=== HOW TO COMPLETE THIS TASK ===
Using the data beneath this instruction, retype only the lines from the one that contains "Кино (31, 97)" down to the one that contains "Санкции (17, 2402)", both included, exactly as they appear.

Stored data:
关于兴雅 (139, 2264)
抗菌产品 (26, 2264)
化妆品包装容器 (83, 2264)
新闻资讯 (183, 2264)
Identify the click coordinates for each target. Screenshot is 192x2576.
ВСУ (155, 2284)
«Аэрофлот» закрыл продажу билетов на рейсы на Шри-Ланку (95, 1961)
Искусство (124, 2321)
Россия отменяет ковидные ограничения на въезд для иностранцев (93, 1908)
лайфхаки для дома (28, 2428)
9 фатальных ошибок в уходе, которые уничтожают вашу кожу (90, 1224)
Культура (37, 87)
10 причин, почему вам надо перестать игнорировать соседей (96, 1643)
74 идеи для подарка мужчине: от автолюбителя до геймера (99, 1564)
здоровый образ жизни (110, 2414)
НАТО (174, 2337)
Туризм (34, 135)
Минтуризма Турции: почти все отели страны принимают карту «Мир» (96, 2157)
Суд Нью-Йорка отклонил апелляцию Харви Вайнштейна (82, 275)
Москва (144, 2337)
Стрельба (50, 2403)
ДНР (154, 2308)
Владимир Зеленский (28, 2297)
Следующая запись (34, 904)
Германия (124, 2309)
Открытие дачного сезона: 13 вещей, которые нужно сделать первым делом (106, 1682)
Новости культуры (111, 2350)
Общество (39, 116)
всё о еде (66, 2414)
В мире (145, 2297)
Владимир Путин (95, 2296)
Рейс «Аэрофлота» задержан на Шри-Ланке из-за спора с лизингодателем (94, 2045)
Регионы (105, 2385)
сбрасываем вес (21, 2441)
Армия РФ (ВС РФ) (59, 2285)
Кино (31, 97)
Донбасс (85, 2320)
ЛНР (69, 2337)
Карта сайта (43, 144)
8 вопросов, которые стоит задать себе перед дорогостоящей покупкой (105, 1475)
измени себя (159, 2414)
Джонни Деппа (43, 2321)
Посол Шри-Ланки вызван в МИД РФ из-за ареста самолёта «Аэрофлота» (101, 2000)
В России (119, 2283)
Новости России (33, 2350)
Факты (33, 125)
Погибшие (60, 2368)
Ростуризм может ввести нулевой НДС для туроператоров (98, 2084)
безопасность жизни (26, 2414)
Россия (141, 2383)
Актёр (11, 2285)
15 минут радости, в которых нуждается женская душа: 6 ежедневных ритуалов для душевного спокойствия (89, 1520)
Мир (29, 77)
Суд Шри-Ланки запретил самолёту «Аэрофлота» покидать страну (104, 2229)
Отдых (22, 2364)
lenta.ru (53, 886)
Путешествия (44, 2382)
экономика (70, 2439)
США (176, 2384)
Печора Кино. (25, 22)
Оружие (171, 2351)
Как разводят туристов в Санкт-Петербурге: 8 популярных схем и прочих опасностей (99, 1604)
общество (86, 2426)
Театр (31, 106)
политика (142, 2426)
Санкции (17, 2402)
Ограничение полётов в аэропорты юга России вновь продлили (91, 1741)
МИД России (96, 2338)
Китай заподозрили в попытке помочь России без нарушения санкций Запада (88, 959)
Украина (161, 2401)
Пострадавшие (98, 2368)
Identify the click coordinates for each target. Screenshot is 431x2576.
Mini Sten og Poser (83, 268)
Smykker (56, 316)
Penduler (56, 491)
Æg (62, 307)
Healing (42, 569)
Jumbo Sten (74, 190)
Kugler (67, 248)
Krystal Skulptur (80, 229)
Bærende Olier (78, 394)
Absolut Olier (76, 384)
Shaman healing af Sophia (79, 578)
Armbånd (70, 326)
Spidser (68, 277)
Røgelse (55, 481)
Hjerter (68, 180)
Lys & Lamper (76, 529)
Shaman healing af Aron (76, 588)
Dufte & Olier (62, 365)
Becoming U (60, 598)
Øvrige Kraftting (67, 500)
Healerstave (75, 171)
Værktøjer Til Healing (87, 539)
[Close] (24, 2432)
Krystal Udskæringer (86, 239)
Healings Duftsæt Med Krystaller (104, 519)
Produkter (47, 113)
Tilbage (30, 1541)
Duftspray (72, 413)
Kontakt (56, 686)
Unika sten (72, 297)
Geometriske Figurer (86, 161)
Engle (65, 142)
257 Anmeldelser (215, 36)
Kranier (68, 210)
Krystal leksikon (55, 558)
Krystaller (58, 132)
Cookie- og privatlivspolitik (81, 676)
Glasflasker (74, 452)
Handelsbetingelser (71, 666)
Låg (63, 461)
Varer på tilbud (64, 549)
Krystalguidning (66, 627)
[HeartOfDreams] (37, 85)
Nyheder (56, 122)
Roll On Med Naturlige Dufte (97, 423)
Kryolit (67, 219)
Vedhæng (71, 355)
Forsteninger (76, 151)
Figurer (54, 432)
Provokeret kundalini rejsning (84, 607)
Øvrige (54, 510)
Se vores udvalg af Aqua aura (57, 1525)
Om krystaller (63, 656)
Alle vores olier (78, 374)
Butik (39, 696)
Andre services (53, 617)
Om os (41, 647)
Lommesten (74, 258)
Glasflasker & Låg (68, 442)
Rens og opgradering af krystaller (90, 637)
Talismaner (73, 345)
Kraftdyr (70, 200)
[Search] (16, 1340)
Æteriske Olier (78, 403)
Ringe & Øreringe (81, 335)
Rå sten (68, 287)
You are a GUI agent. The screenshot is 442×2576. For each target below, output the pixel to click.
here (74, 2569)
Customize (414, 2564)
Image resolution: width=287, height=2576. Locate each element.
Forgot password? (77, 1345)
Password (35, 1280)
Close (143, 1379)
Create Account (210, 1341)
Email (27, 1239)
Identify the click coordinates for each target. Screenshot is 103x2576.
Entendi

=== OUTPUT OF THE EXERCISE ===
Кино (31, 97)
Донбасс (85, 2320)
ЛНР (69, 2337)
Карта сайта (43, 144)
8 вопросов, которые стоит задать себе перед дорогостоящей покупкой (105, 1475)
измени себя (159, 2414)
Джонни Деппа (43, 2321)
Посол Шри-Ланки вызван в МИД РФ из-за ареста самолёта «Аэрофлота» (101, 2000)
В России (119, 2283)
Новости России (33, 2350)
Факты (33, 125)
Погибшие (60, 2368)
Ростуризм может ввести нулевой НДС для туроператоров (98, 2084)
безопасность жизни (26, 2414)
Россия (141, 2383)
Актёр (11, 2285)
15 минут радости, в которых нуждается женская душа: 6 ежедневных ритуалов для душевного спокойствия (89, 1520)
Мир (29, 77)
Суд Шри-Ланки запретил самолёту «Аэрофлота» покидать страну (104, 2229)
Отдых (22, 2364)
lenta.ru (53, 886)
Путешествия (44, 2382)
экономика (70, 2439)
США (176, 2384)
Печора Кино. (25, 22)
Оружие (171, 2351)
Как разводят туристов в Санкт-Петербурге: 8 популярных схем и прочих опасностей (99, 1604)
общество (86, 2426)
Театр (31, 106)
политика (142, 2426)
Санкции (17, 2402)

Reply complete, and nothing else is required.